# Task 1:
From the parenting blog excerpt, extract the passage starting at "This month I’ve" and ending at "process for both.".

# Source excerpt:
⟨
This month I’ve had some realizations and he’s growing quicker then I thought. He’s entering into the age where society is having more of an impact on how he grows up. It’s hard to be healthy in a profoundly sick society. And I can’t protect him from everything, which is why I’m instead choosing to empower him to live his life the way he chooses and learning to live with the choices he makes. I’m learning to let go of my “failure as a parent” when he chooses to make decisions that support unhealthy habits. It’s a learning process for both.

When he was little I had control over so much. I had control over his environment, control over who he spent time with, and control over what he ate. He would make a decision and I could enforce it either as a “good one” or a “bad one”. That evolved as he got older and I taught him at an early stage that there are parameters for blurring the lines between what’s good and bad. Instead I’ve emphasized respect. Respect for yourself and respect to those around you. What is good for one person can be bad for another. And it’s about choosing what’s “good” for you and what you want to draw into your life.spilled_coffee_hell

More and more he’s growing farther away from me and developing his own sense of self. This is the journey of all parents and all children, it’s natural. The pivot in life has come, where he’s not just learning from me – but those who he chooses to spend time with. This is why I chose to try to teach him about what’s important to me and be a good example, because if you want the world to change, you have to be the change you want to see in the world. In order to change the world, you just need to change the dream of just one generation. And my Little Bear is in that category. He’s apart of this young generation who will grow into inheriting this world we are creating for them. Which is why it’s a passion of mine to throw all that I can into raising him.

This blog post was birthed because I was profoundly in awe at his journey questions on what interests him and what he wants to learn more about. A few Mondays ago, he wanted to learn about gratitude and what that means to him. His lesson stuck and changed me as much as it did him. The weekend after that Monday, we went on one of our many “adventures” together. I know he’s exposed to parents who are able to throw down money on their kids and get them food and drinks or material things – without it being much of a struggle. I am not hiding him from the fact that we can’t afford much, but instead of directly saying “we can’t afford it”, what I’m choosing to do is emphasizing the fact that we are not that type of family.
⟩
# Records shown:
⟨
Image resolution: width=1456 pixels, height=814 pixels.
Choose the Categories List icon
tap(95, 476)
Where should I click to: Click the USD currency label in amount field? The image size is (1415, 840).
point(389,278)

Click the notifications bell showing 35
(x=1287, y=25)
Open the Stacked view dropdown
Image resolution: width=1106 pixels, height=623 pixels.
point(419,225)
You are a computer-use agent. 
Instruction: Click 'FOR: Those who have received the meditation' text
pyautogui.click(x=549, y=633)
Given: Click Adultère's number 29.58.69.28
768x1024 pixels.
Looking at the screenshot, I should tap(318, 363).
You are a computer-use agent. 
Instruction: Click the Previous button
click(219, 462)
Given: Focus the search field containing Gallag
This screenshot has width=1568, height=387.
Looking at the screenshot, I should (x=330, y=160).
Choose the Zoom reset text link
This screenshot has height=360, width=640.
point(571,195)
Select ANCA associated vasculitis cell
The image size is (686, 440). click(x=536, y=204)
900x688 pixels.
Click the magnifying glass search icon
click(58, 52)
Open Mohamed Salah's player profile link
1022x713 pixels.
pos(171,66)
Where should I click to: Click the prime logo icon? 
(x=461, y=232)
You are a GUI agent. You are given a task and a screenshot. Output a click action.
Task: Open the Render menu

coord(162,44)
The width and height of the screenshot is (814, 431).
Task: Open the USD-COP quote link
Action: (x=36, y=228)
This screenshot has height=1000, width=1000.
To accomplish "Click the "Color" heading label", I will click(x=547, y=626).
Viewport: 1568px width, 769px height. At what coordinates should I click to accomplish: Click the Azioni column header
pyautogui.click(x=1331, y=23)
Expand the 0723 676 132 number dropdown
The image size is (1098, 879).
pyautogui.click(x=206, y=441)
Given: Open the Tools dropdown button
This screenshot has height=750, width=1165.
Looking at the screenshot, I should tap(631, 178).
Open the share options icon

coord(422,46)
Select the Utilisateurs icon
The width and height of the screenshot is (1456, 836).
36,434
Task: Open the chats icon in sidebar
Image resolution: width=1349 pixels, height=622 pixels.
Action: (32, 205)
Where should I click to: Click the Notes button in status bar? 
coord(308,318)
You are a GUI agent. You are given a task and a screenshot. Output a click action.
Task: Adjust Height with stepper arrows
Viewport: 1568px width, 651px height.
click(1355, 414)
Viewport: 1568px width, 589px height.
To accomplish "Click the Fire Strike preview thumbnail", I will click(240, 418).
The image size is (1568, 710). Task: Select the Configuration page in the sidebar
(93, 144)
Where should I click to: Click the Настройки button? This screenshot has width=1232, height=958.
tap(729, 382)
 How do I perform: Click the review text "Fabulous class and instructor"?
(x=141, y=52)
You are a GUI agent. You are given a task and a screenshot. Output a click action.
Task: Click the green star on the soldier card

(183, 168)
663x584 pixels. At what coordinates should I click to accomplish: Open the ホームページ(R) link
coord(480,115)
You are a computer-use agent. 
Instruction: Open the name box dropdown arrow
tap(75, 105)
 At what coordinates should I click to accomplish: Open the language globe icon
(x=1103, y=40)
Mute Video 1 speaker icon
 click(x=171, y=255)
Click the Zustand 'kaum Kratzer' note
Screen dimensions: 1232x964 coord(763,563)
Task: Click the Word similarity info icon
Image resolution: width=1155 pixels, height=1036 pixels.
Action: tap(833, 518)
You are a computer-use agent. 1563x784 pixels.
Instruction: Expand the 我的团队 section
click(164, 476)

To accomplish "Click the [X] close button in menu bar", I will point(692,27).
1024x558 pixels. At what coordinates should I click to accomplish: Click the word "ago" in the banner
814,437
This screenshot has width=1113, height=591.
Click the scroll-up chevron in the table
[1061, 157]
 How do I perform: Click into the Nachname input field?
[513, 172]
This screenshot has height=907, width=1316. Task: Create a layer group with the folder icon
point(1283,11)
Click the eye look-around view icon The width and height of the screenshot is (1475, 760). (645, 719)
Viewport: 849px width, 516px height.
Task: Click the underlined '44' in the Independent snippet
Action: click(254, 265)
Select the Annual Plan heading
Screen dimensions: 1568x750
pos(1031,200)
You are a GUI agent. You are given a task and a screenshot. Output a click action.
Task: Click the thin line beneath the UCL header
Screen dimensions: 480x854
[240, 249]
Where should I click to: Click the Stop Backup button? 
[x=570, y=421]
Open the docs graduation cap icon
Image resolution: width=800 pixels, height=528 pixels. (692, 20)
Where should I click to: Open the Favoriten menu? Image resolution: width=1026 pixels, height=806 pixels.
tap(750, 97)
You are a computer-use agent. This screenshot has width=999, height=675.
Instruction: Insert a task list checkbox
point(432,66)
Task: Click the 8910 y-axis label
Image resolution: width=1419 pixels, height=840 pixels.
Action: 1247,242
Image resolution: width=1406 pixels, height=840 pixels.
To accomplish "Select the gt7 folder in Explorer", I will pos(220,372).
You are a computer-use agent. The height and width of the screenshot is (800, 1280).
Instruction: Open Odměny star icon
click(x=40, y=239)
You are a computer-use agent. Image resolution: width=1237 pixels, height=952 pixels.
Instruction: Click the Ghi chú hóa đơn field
⟩
# Task 2:
In the records, replace "Viewport" with "Screen size" in the lines starting at the line that contains "900x688 pixels." and ending at the line that contains "coord(480,115)", and return only those lines.

# Problem solution 1:
This month I’ve had some realizations and he’s growing quicker then I thought. He’s entering into the age where society is having more of an impact on how he grows up. It’s hard to be healthy in a profoundly sick society. And I can’t protect him from everything, which is why I’m instead choosing to empower him to live his life the way he chooses and learning to live with the choices he makes. I’m learning to let go of my “failure as a parent” when he chooses to make decisions that support unhealthy habits. It’s a learning process for both.

# Problem solution 2:
900x688 pixels.
Click the magnifying glass search icon
click(58, 52)
Open Mohamed Salah's player profile link
1022x713 pixels.
pos(171,66)
Where should I click to: Click the prime logo icon? 
(x=461, y=232)
You are a GUI agent. You are given a task and a screenshot. Output a click action.
Task: Open the Render menu

coord(162,44)
The width and height of the screenshot is (814, 431).
Task: Open the USD-COP quote link
Action: (x=36, y=228)
This screenshot has height=1000, width=1000.
To accomplish "Click the "Color" heading label", I will click(x=547, y=626).
Screen size: 1568px width, 769px height. At what coordinates should I click to accomplish: Click the Azioni column header
pyautogui.click(x=1331, y=23)
Expand the 0723 676 132 number dropdown
The image size is (1098, 879).
pyautogui.click(x=206, y=441)
Given: Open the Tools dropdown button
This screenshot has height=750, width=1165.
Looking at the screenshot, I should tap(631, 178).
Open the share options icon

coord(422,46)
Select the Utilisateurs icon
The width and height of the screenshot is (1456, 836).
36,434
Task: Open the chats icon in sidebar
Image resolution: width=1349 pixels, height=622 pixels.
Action: (32, 205)
Where should I click to: Click the Notes button in status bar? 
coord(308,318)
You are a GUI agent. You are given a task and a screenshot. Output a click action.
Task: Adjust Height with stepper arrows
Screen size: 1568px width, 651px height.
click(1355, 414)
Screen size: 1568px width, 589px height.
To accomplish "Click the Fire Strike preview thumbnail", I will click(240, 418).
The image size is (1568, 710). Task: Select the Configuration page in the sidebar
(93, 144)
Where should I click to: Click the Настройки button? This screenshot has width=1232, height=958.
tap(729, 382)
 How do I perform: Click the review text "Fabulous class and instructor"?
(x=141, y=52)
You are a GUI agent. You are given a task and a screenshot. Output a click action.
Task: Click the green star on the soldier card

(183, 168)
663x584 pixels. At what coordinates should I click to accomplish: Open the ホームページ(R) link
coord(480,115)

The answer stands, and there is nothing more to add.